Understanding TfidfVectorizer output

I'm testing TfidfVectorizer with simple example, and I can't figure out the results.

corpus = ["I'd like an apple",
          "An apple a day keeps the doctor away",
          "Never compare an apple to an orange",
          "I prefer scikit-learn to Orange",
          "The scikit-learn docs are Orange and Blue"]
vect = TfidfVectorizer(min_df=1, stop_words="english")
tfidf = vect.fit_transform(corpus)

print(vect.get_feature_names())    
print(tfidf.shape)
print(tfidf)

output:

['apple', 'away', 'blue', 'compare', 'day', 'docs', 'doctor', 'keeps', 'learn', 'like', 'orange', 'prefer', 'scikit']
(5, 13)
  (0, 0)    0.5564505207186616
  (0, 9)    0.830880748357988
  ...

I'm calculating the tfidf of the first sentence and I'm getting different results:

  • The first document ("I'd like an apple") contains just 2 words (after removeing stop words (according to the print of vect.get_feature_names() (we stay with: "like", "apple")
  • TF("apple", Doucment_1) = 1/2 = 0.5
  • TF("like", Doucment_1) = 1/2 = 0.5
  • The word apple appears 3 times in the corpus.
  • The word like appears 1 time in the corpus.
  • IDF ("apple") = ln(5/3) = 0.51082
  • IDF ("like") = ln(5/1) = 1.60943

so:

  • tfidf("apple") in document1 = 0.5 * 0.51082 = 0.255 != 0.5564
  • tfidf("like") in document1 = 0.5 * 1.60943 = 0.804 != 0.8308

What am I missing ?

Solution

  • There are several issues with your calculations.

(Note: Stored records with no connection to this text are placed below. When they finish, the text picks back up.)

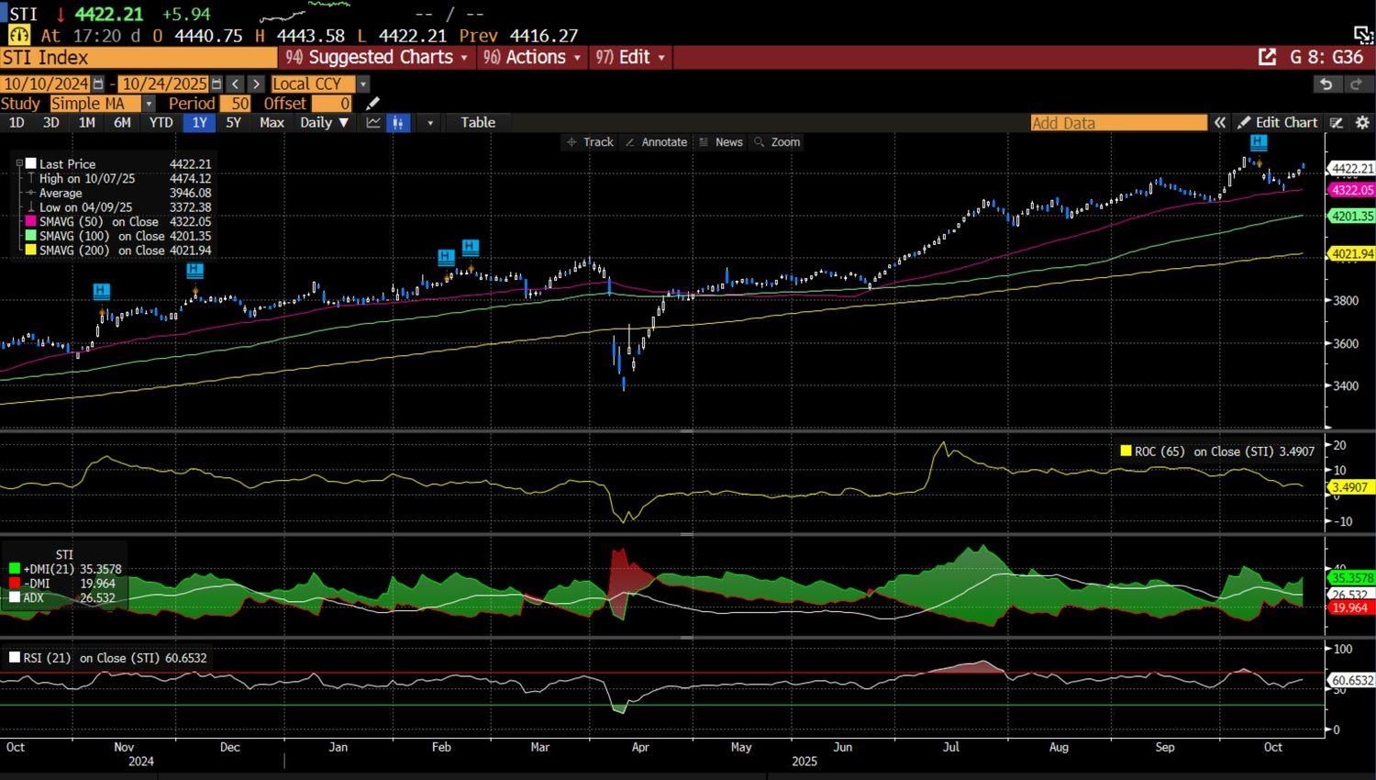Viewport: 1376px width, 780px height.
Task: Click the pop-out window icon
Action: pos(1267,57)
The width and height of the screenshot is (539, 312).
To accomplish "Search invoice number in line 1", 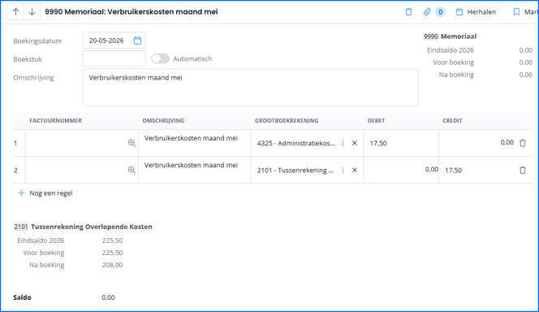I will (x=132, y=143).
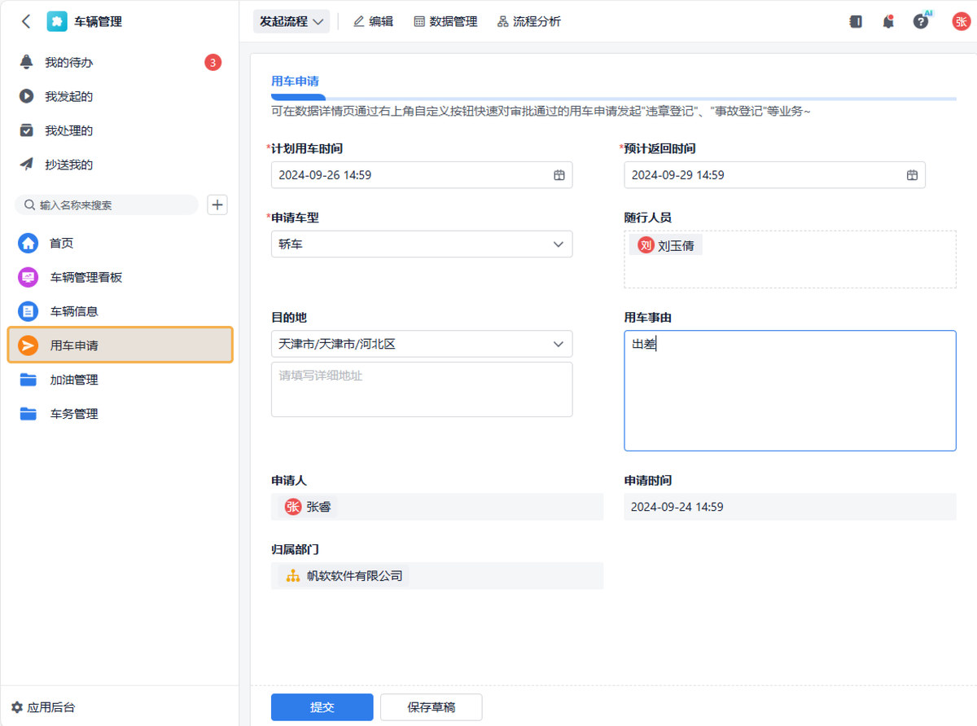Click the plus button beside search box

[217, 205]
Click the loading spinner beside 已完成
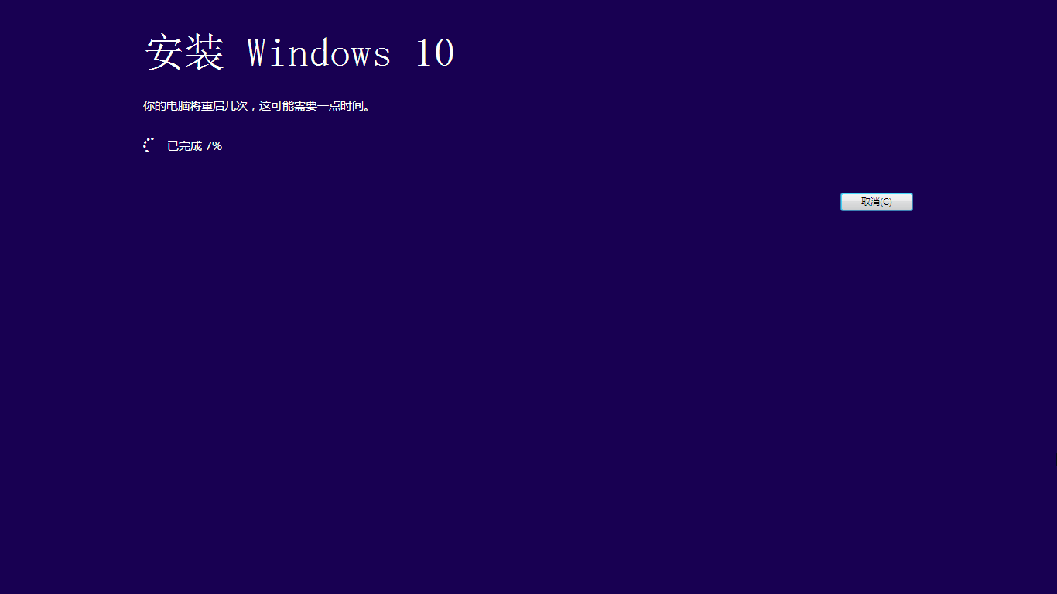This screenshot has height=594, width=1057. [x=149, y=145]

    First, there are multiple conventions on how to calculate TF (see the Wikipedia entry); scikit-learn does not normalize it with the document length. From the user guide:

    [...] the term frequency, the number of times a term occurs in a given document [...]

    So, here, TF("apple", Document_1) = 1, and not 0.5

    Second, regarding the IDF definition - from the docs:

    If smooth_idf=True (the default), the constant “1” is added to the numerator and denominator of the idf as if an extra document was seen containing every term in the collection exactly once, which prevents zero divisions: idf(t) = log [ (1 + n) / (1 + df(t)) ] + 1.

    So, here we will have

    IDF ("apple") = ln(5+1/3+1) + 1 = 1.4054651081081644

    hence

    TF-IDF("apple") = 1 * 1.4054651081081644 =  1.4054651081081644

    Third, with the default setting norm='l2', there is an extra normalization taking place; from the docs again:

    Normalization is “c” (cosine) when norm='l2', “n” (none) when norm=None.

    Explicitly removing this extra normalization from your example, i.e.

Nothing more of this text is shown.